Bank Negara Malaysia (BNM) is expected to maintain its Overnight Policy Rate (OPR) at 3% throughout 2024, according to BMI, a Fitch Solutions company. This projection follows BNM’s recent decision to leave the OPR unchanged for the third consecutive meeting on November 2, aligning with expectations.
BMI highlights that Malaysia’s domestic inflation has been on a clear downward trajectory. The forecast anticipates further easing of inflation in the coming months, with an expected inflation rate of 1.8% by the end of 2023. BNM’s primary concern remains price stability, and the central bank acknowledges potential upside risks to its view of inflation easing in 2024.
Core Inflation Trends
Core inflation, which remains above its five-year average of 1.6%, has significantly eased from its peak of 4.2% year-on-year in November 2022 to 2.5% in September. It is on track to align with BNM’s core and headline inflation targets, averaging between 2.8% and 3.8% this year.
Economic Growth Prospects
BMI’s outlook on Malaysia’s real Gross Domestic Product (GDP) growth anticipates an expansion of 4% in 2023 and 4.4% in 2024. These forecasts align with the lower end of BNM’s growth targets of 4%-5% and fall below the pre-pandemic average (2015-2019) of 4.9%.

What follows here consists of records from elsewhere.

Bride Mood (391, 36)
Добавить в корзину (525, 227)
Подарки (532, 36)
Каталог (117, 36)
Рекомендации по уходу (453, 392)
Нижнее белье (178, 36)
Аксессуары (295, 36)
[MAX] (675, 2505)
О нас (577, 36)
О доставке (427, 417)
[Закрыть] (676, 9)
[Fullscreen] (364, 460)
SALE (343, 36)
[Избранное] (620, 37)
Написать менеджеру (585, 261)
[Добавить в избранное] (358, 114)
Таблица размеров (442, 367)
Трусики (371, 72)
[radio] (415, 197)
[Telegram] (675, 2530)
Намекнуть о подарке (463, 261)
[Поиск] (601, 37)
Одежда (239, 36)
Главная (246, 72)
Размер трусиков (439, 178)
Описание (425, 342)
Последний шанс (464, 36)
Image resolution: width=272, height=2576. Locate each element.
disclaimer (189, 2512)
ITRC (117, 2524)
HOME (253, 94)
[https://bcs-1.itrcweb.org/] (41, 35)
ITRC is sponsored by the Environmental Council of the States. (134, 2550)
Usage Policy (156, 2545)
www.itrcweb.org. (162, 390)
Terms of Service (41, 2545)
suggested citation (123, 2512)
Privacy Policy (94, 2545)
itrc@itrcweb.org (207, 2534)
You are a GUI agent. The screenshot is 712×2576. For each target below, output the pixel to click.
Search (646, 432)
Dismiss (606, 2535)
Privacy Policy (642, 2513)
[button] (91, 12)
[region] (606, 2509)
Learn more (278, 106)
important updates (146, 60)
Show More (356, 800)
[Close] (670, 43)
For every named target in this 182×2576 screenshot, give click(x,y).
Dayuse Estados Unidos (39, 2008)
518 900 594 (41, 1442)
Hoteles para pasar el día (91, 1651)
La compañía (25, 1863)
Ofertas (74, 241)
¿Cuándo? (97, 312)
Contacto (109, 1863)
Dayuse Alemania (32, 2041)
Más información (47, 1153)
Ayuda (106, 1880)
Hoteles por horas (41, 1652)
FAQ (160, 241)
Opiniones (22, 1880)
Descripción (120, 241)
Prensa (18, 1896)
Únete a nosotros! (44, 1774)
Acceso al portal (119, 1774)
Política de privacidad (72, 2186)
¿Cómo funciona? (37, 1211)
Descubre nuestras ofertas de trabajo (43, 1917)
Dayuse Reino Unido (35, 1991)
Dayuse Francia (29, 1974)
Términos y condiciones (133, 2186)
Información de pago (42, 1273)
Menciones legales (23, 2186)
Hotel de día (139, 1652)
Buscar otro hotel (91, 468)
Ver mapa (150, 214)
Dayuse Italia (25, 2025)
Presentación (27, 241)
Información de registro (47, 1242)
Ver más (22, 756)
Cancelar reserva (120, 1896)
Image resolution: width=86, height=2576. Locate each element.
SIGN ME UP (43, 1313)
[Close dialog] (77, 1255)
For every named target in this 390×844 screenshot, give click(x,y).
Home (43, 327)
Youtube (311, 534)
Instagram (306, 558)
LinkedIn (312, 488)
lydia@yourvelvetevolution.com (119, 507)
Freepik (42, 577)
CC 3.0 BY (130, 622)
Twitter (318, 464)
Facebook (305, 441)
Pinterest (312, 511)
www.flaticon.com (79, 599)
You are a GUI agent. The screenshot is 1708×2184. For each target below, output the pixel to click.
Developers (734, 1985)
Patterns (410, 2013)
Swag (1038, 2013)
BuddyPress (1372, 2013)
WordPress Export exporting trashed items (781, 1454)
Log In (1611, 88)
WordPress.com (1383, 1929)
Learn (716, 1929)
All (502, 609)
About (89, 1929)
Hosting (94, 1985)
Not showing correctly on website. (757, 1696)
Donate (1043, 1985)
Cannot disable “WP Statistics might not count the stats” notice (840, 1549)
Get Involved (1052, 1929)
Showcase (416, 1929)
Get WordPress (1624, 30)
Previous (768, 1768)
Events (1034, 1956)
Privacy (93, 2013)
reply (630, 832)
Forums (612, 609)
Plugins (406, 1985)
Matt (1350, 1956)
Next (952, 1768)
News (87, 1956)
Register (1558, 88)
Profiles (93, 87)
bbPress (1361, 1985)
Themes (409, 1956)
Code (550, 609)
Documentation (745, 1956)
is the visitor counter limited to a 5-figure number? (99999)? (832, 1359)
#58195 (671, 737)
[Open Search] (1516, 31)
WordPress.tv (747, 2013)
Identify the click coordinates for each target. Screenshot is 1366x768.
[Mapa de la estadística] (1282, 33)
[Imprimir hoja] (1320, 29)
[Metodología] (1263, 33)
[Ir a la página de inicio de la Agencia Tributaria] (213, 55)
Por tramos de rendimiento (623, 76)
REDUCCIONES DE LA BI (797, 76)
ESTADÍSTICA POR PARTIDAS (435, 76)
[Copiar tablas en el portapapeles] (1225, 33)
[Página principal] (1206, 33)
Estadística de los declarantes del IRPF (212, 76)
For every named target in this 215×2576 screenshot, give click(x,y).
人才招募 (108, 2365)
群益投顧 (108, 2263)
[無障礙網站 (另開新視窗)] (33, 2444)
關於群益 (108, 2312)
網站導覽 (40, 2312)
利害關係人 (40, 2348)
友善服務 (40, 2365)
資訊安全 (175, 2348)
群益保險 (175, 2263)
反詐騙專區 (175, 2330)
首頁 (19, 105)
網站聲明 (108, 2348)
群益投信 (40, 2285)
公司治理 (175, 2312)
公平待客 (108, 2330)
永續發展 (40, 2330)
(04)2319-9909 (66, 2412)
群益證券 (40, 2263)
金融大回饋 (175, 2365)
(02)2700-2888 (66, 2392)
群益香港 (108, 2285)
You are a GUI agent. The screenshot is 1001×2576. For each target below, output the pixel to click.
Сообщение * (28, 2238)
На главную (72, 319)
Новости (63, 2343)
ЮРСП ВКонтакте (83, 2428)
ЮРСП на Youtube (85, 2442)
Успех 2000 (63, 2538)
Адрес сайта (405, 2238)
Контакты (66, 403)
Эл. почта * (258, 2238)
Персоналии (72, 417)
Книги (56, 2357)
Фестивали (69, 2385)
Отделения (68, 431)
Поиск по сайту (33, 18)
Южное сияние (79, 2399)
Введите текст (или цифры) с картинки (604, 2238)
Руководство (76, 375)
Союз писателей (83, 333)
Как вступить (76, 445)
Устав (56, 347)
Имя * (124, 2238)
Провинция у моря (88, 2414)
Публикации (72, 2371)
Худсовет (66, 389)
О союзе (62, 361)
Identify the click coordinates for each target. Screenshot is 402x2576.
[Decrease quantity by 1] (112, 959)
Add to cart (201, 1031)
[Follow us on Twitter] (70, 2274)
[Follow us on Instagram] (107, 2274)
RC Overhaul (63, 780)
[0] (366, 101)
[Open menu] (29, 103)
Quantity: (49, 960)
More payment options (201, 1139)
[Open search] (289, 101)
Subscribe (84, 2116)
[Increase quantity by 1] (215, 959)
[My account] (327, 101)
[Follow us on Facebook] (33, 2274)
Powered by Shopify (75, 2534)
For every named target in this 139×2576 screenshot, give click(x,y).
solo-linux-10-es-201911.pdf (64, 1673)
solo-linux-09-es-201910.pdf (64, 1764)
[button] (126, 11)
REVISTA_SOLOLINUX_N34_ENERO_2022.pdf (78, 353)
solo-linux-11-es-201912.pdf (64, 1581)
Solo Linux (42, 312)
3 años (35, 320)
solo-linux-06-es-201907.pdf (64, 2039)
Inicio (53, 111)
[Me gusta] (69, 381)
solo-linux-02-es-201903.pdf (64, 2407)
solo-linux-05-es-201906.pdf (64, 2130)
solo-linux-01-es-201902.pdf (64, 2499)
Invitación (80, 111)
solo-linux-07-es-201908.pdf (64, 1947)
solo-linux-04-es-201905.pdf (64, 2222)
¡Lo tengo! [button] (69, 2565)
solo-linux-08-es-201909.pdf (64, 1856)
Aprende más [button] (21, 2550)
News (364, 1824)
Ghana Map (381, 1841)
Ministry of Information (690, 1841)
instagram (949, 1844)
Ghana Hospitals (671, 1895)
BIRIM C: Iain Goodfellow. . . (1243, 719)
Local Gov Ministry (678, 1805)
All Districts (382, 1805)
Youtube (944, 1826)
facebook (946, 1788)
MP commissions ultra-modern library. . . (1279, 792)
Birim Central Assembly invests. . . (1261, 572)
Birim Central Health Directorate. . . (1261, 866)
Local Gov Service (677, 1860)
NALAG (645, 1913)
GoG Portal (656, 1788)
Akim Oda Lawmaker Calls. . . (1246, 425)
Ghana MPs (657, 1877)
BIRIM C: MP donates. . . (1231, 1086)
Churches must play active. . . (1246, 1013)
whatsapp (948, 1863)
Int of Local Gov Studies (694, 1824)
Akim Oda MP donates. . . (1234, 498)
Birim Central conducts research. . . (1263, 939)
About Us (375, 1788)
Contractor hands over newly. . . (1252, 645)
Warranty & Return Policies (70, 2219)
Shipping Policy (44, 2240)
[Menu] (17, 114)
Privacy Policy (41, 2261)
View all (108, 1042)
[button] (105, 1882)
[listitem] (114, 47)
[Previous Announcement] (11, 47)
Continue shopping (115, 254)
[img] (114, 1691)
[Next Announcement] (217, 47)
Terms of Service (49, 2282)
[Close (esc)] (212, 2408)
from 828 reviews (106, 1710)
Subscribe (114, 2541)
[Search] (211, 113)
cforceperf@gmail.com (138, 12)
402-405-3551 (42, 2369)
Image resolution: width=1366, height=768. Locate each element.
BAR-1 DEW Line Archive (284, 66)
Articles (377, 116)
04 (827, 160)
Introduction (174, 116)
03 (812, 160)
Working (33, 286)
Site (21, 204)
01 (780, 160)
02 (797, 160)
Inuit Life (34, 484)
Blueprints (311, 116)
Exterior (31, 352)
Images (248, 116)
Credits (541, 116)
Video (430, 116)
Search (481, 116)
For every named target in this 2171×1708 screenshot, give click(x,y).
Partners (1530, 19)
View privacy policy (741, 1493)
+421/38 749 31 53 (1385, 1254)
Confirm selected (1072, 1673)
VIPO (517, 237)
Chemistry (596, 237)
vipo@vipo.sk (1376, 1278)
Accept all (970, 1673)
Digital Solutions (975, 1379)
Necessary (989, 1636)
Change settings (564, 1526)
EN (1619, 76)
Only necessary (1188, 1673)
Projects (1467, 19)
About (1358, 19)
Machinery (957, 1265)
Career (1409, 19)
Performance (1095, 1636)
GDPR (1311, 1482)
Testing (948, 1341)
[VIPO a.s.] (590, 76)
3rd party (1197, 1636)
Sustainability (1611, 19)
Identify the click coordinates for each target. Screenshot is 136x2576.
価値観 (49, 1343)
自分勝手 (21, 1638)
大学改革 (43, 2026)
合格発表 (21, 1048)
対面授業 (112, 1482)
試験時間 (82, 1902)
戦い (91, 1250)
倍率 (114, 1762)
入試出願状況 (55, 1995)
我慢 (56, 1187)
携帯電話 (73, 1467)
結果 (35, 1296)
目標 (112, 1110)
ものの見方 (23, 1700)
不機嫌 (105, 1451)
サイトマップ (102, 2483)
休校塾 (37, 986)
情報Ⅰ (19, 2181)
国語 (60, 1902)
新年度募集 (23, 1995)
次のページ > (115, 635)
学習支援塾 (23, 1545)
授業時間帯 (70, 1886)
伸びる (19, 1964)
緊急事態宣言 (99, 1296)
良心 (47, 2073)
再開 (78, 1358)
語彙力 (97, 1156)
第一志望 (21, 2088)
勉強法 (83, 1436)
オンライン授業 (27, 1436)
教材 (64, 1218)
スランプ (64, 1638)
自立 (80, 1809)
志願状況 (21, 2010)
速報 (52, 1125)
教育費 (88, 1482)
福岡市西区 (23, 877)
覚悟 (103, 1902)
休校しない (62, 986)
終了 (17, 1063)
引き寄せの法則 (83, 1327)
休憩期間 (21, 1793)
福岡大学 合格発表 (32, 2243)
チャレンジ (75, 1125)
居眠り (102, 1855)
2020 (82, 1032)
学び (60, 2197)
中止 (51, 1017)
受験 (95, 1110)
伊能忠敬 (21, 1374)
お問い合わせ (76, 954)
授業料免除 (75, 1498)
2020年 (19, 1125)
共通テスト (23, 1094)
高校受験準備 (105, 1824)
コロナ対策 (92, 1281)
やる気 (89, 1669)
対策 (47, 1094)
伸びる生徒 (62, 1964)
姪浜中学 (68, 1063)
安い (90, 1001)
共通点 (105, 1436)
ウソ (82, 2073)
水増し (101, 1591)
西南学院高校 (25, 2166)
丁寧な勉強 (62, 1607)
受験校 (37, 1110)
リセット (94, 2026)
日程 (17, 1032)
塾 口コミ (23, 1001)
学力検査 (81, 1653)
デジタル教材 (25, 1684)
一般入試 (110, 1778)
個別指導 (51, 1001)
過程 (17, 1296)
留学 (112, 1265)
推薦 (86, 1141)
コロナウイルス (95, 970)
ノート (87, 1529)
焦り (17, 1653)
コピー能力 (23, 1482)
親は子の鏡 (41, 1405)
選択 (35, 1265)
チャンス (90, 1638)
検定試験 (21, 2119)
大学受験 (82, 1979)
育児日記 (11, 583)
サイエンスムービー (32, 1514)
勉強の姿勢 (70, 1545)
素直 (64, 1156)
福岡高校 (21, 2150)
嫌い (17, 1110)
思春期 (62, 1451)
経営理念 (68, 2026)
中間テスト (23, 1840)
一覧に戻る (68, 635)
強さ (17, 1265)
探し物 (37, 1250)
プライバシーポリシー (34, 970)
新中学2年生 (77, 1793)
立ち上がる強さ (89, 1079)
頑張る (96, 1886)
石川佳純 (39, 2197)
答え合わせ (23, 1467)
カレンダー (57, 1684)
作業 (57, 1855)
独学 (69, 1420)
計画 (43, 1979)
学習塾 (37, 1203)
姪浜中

Regarding the Malaysian Ringgit, BMI suggests that BNM is unlikely to loosen monetary policy, as doing so might risk destabilizing the local currency and further downward pressure on its value. The Ringgit has faced notable depreciation of 6.5% against the US Dollar year-to-date, which was acknowledged by BNM. Expectations of a higher-for-longer interest rate environment in the US have contributed to renewed dollar strength.
This projection for BNM to maintain the OPR at 3% through 2024 reflects its commitment to price stability amid evolving economic conditions and the downward trend in domestic inflation.